Estava com 47 anos e não me faltavam exemplos de pessoas jovens morrendo ao meu redor. Pensava que talvez eu pudesse ser o próximo.
Com medo do pior, resolveu tentar realizar os ambiciosos sonhos que tinha traçado ainda criança. Alguns ele já havia conquistado, como conhecer as ilhas oceânicas brasileiras e ir para a Antártida. Faltava fazer um meio Ironman (a mais famosa prova de triatlo), atravessar vários países de bicicleta e subir as montanhas mais altas do planeta.
Saudável, afinal
Quando o resultado dos exames voltou, uma surpresa. O primeiro exame tinha sido corrompido, e ele estava saudável. Mas a vontade de viajar ficou.
O que aconteceu foi um erro, que pode ter sido do laboratório ou meu. Mas aquela situação me deu uma luz para aproveitar mais a vida.
Saiu dos 26 km² de Noronha para explorar o planeta, principalmente de bike.
Em 2020 pedalou parte do caminho de Santiago de Compostela partindo de Biarritz, em um total de 2.000 km.

_O que fazer_
(A) Cite o trecho do texto de "Com medo do" até "de viajar ficou.".
(B) Responda com base no trecho do texto:
(i) Que idade é mencionada na primeira frase?
(ii) Quantos km² de Noronha o trecho atribui à ilha?
(iii) De onde partiu o percurso pedalado em 2020 no caminho de Santiago de Compostela?

_Trecho dos dados_
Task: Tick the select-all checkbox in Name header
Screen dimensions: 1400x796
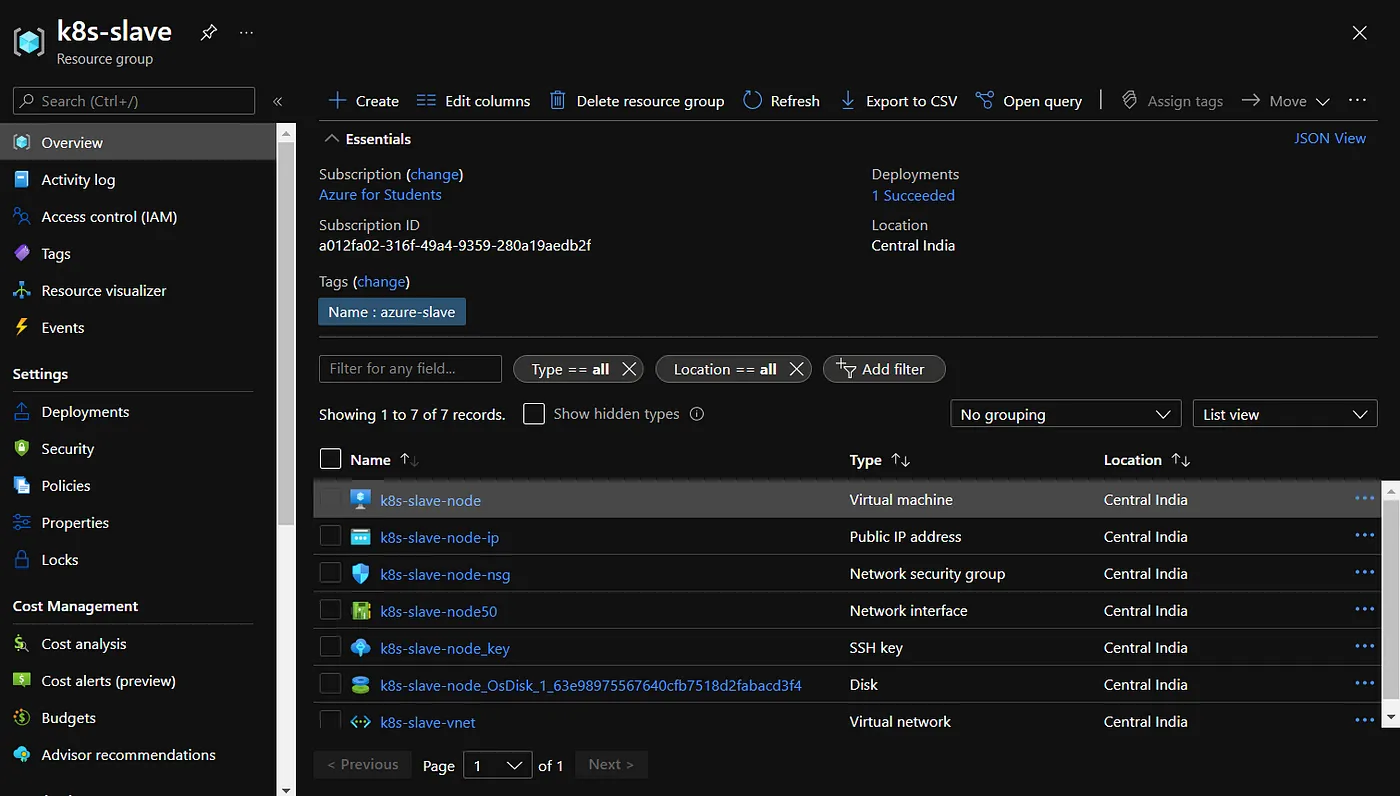Action: click(330, 459)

_Respostas em ordem_
(A)
Com medo do pior, resolveu tentar realizar os ambiciosos sonhos que tinha traçado ainda criança. Alguns ele já havia conquistado, como conhecer as ilhas oceânicas brasileiras e ir para a Antártida. Faltava fazer um meio Ironman (a mais famosa prova de triatlo), atravessar vários países de bicicleta e subir as montanhas mais altas do planeta.
Saudável, afinal
Quando o resultado dos exames voltou, uma surpresa. O primeiro exame tinha sido corrompido, e ele estava saudável. Mas a vontade de viajar ficou.

(B)
(i) 47 anos.
(ii) 26 km².
(iii) De Biarritz.